Recrutamento às cegas pode abrir caminho para inovação nas empresas

Processo seletivo no qual a empresa não vê rosto e currículo do candidato foi tema do Arena do Marketing de setembro

Everton Lopes Batista
São Paulo

Um processo seletivo que não leva em consideração o currículo nem a aparência, mas sim as respostas e a avaliação das habilidades do candidato, o chamado recrutamento às cegas, pode abrir espaço para maior diversidade nas empresas e pavimentar o caminho para mais inovação.

“Não adianta esperar resultados diferentes fazendo sempre as mesmas coisas”, diz Wilson Negrini, COO da agência de publicidade lew’lara/TBWA durante a edição de setembro do Arena do Marketing, gravado na quinta-feira (19), em São Paulo. 

O programa, uma parceria entre a Folha e a ESPM, transmite mensalmente entrevistas com profissionais do marketing e da publicidade.

Processo seletivo no qual a empresa não vê rosto e currículo do candidato é tema do Arena do Marketing
Processo seletivo no qual a empresa não vê rosto e currículo do candidato é tema do Arena do Marketing - Agência Brasil

“Somos naturalmente puxados para a nossa zona de conforto. Quando chega um pedido novo de um cliente, a primeira resposta é a convencional porque o diferente incomoda e dá frio na barriga”, diz o executivo. 

 

A lew’lara/TBWA usa o método de seleção às cegas há cerca de um ano. Entre os contratados, estão um profissional com mais de 45 anos e uma pessoa trans, contou Negrini durante o programa.

“Fizemos essas contratações sem saber quem eram essas pessoas. Contratamos quem respondeu melhor o que estávamos perguntando”, disse Negrini.

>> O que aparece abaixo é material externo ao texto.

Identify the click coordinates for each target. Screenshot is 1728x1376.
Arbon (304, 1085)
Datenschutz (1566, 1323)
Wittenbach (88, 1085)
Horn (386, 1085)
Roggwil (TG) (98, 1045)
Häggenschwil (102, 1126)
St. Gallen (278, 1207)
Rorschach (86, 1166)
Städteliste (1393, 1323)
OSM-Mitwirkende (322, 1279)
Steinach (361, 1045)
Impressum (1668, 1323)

“Não temos garantias de quem vai ser escolhido. Não sabemos se serão negros, mulheres ou pessoas mais velhas, por exemplo. Mas precisamos ter profissionais que representem as culturas que temos no Brasil, e a seleção às cegas acabou se tornando, para nós, uma ótima ferramenta para aumentar a diversidade na empresa”, acrescentou.

O processo feito pela agência é baseado em séries de perguntas, que devem ser respondidas pelos candidatos em uma plataforma digital. A empresa só conhece informações como rosto, sexo e instituições de formação depois que os candidatos são escolhidos.

Na fase final, os candidatos selecionados participam de uma entrevista presencial com os recrutadores. De acordo com a agência, 15 pessoas já foram contratadas por meio desse sistema. São profissionais de diferentes cargos, como estagiários, supervisores e profissionais de mídia.

Para Flávia Feitosa, professora do curso de administração da ESPM, que participou do Arena do Marketing, a diversidade que o recrutamento às cegas traz para as organizações pode ser um motor para a inovação.

“As empresas precisam de diversidade porque necessitam de olhares diversos sobre os problemas. Precisamos de uma visão global eter empatia com os que são diferentes de nós”, afirmou.

De acordo com Negrini, há um vício das empresas de sempre recorrer aos mesmos círculos de profissionais na hora de contratar, priorizando indicações de conhecidos ou a formação universitária dos candidatos. “Acabamos contratando sempre as mesmas pessoas, que vêm dos mesmos lugares.”

O publicitário lembrou que na área da comunicação é importante saber falar com os mais variados tipos de pessoas, daí a necessidade de ter um corpo profissional diverso.

“Ninguém acorda para ver propaganda. Como fazemos para ser relevantes e atingir pessoas que vêm de diferentes culturas e contextos? Devemos trabalhar com essas pessoas também”, disse.

Negrini conta que houve um desconforto inicial quando uma pessoa trans foi contratada. Para ele, é um estranhamento natural e que faz parte do processo de mudança da companhia.

“É muito mais fácil conviver com quem que eu já conheço. Gastamos muita energia para lidar com o novo, mas vivemos em mercados tão competitivos e com necessidades tão complexas que precisamos nos desafiar para sair da nossa zona de conforto”, concluiu Flávia.